Le cimetière, en effet, n'avait rien d'effrayant. C'était un terrain
nu, où d'étroites allées se perdaient sous l'envahissement des
herbes. Des renflements bossuaient la terre, de place en place. Une
seule pierre, debout, toute neuve, la pierre de l'abbé Caffin,
mettait sa découpure blanche, au milieu. Rien autre que des bras de
croix arrachés, des buis séchés, de vieilles dalles fendues, mangées
de mousse. On n'enterrait pas deux fois l'an. La mort ne semblait
point habiter ce sol vague, où la Teuse venait, chaque soir, emplir
son tablier d'herbe pour les lapins de Désirée. Un cyprès
gigantesque, planté à la porte, promenait seul son ombre sur le
champ désert. Ce cyprès, qu'on voyait de trois lieues à la ronde,
était connu de toute la contrée sous le nom de Solitaire.

- C'est plein de lézards, ajouta Vincent, qui regardait le mur
crevassé de l'église. On s'amuserait joliment...

Mais il sortit d'un bond, en voyant le Frère allonger le pied.
Celui-ci fit remarquer au curé le mauvais état de la grille. Elle
était toute rongée de rouille, un gond descellé, la serrure brisée.

- On devrait réparer cela, dit-il.

L'abbé Mouret sourit, sans répondre. Et, s'adressant à Vincent, qui
se battait avec le chien:

- Dis, petit? demanda-t-il, sais-tu où travaille le père Bambousse,
ce matin?

L'enfant jeta un coup d'oeil sur l'horizon.

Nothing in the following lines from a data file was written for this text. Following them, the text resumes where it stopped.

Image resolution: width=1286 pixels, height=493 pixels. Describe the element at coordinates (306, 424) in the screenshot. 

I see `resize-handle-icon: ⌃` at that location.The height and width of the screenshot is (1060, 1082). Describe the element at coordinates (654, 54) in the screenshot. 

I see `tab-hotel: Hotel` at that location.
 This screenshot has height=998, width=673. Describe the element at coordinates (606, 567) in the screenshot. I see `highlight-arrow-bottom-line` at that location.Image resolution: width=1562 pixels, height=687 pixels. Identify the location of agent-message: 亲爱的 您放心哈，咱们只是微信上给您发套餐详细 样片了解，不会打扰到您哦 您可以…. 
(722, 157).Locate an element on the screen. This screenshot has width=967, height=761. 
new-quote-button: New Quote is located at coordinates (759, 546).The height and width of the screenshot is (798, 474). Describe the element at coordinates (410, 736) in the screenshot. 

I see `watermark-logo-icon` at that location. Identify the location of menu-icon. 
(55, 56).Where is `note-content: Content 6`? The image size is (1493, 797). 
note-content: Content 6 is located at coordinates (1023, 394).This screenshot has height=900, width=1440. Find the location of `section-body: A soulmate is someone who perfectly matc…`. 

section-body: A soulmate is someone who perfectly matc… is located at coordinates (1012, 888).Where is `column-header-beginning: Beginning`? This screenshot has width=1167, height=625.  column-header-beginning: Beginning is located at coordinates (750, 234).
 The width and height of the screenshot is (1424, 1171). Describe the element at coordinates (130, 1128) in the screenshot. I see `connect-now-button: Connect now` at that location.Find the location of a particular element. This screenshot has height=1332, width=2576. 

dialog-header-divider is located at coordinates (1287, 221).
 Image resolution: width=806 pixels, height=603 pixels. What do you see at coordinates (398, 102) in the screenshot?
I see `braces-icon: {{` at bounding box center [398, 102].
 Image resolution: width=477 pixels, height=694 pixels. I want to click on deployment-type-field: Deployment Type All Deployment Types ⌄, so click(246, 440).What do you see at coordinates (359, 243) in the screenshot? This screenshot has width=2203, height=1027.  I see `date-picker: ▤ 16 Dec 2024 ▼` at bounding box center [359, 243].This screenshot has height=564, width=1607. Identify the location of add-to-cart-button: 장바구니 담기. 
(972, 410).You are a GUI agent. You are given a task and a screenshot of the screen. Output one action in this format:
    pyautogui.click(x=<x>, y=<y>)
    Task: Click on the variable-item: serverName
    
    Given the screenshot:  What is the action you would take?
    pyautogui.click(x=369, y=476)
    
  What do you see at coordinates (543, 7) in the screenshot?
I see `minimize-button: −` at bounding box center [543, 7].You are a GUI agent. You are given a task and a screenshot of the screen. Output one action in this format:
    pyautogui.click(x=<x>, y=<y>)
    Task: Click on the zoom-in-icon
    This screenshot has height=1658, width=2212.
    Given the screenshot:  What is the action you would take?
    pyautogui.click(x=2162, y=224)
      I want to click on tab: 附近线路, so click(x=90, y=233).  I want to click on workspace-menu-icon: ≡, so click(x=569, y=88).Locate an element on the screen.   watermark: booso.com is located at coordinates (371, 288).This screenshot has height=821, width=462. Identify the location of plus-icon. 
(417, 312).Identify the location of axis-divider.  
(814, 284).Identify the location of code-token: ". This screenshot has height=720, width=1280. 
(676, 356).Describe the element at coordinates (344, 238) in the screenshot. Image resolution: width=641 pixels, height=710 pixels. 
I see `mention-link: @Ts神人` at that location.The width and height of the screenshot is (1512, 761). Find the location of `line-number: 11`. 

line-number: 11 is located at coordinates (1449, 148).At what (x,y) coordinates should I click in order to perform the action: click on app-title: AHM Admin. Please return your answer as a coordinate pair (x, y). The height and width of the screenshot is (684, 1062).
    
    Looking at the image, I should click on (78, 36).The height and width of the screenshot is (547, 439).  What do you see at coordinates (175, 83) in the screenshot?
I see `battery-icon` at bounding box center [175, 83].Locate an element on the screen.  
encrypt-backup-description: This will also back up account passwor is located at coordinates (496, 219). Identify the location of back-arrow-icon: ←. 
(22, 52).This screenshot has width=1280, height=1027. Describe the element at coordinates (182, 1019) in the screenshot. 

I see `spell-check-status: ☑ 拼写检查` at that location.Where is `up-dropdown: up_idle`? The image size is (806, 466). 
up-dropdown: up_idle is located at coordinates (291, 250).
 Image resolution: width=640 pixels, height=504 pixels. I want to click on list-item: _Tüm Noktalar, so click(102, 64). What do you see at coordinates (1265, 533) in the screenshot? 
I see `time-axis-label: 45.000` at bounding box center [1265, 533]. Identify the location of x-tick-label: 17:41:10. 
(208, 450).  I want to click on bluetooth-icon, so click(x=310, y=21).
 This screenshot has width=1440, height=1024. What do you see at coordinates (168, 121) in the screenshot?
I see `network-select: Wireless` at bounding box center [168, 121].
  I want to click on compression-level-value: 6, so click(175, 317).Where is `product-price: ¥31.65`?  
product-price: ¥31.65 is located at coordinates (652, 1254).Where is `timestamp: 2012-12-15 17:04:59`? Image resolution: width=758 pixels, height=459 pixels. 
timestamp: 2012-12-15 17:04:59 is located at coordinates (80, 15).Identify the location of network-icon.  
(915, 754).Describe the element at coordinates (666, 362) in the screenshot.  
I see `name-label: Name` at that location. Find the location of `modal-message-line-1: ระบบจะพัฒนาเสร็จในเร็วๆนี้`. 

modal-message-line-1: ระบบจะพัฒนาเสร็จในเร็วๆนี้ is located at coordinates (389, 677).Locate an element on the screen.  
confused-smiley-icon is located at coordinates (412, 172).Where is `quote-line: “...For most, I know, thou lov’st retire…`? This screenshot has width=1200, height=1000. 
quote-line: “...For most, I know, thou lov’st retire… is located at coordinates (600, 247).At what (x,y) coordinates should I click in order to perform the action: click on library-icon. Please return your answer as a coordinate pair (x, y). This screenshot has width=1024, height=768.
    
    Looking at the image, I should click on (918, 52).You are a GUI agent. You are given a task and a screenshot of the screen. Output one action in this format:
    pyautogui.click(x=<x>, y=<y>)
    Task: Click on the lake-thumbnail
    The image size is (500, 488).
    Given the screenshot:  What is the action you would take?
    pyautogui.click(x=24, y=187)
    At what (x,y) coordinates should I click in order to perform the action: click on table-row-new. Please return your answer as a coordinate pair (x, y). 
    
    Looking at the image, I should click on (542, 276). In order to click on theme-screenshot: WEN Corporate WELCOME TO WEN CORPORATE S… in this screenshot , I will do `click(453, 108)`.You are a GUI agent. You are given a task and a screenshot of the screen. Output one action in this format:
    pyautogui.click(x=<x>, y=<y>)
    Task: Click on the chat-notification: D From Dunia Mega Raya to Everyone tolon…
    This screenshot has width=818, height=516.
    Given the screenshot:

- Il doit être à son champ des Olivettes, répondit-il, la main
tendue vers la gauche... D'ailleurs, Voriau va vous conduire,
monsieur le curé. Il sait sûrement où est son maître, lui.

Alors, il tapa dans ses mains, criant:

- Eh! Voriau! eh!

Le grand chien noir hésita un instant, la queue battante, cherchant
à lire dans les yeux du gamin. Puis, aboyant de joie, il descendit
vers le village. L'abbé Mouret et Frère Archangias le suivirent, en
causant. Cent pas plus loin, Vincent les quittait sournoisement,
remontant vers l'église, les surveillant, prêt à se jeter derrière
un buisson, s'ils tournaient la tête. Avec une souplesse de
couleuvre, il se glissa de nouveau dans le cimetière, ce paradis où
il y avait des nids, des lézards, des fleurs.

Cependant, tandis que Voriau les devançait sur la route poudreuse,
Frère Archangias disait au prêtre, de sa voix irritée:

- Laissez donc! monsieur le curé, de la graine de damnés, ces
crapauds-là! On devrait leur casser les reins, pour les rendre
agréables à Dieu. Ils poussent dans l'irréligion, comme leurs pères.
Il y a quinze ans que je suis ici, et je n'ai pas encore pu faire un
chrétien. Dès qu'ils sortent de mes mains, bonsoir! Ils sont tout à
la terre, à leurs vignes, à leurs oliviers. Pas un qui mette le pied
à l'église. Des brutes qui se battent avec leurs champs de
cailloux!... Menez-moi ça à coups de bâton, monsieur le curé, à
coups de bâton!

Puis, reprenant haleine, il ajouta, avec un geste terrible:

- Voyez-vous, ces Artaud, c'est comme ces ronces qui mangent les
rocs, ici. Il a suffi d'une souche pour que le pays fût empoisonné.
Ça se cramponne, ça se multiplie, ça vit quand même. Il faudra le
feu du ciel, comme à Gomorrhe, pour nettoyer ça.

- On ne doit jamais désespérer des pécheurs, dit l'abbé Mouret, qui
marchait à petits pas, dans sa paix intérieure.

- Non, ceux-là sont au diable, reprit plus violemment le Frère. J'ai
été paysan comme eux. Jusqu'à dix-huit ans, j'ai pioché la terre. Et
plus tard, à l'Institution, j'ai balayé, épluché des légumes, fait
les plus gros travaux. Ce n'est pas leur rude besogne que je leur
reproche. Au contraire, Dieu préfère ceux qui vivent dans la
bassesse... Mais les Artaud se conduisent en bêtes, voyez-vous! Ils
sont comme leurs chiens qui n'assistent pas à la messe, qui se
moquent des commandements de Dieu et de l'Église. Ils forniqueraient
avec leurs pièces de terre, tant ils les aiment!

Voriau, la queue au vent, s'arrêtait, reprenait son trot, après
s'être assuré que les deux hommes le suivaient toujours.

- Il y a des abus déplorables, en effet, dit l'abbé Mouret.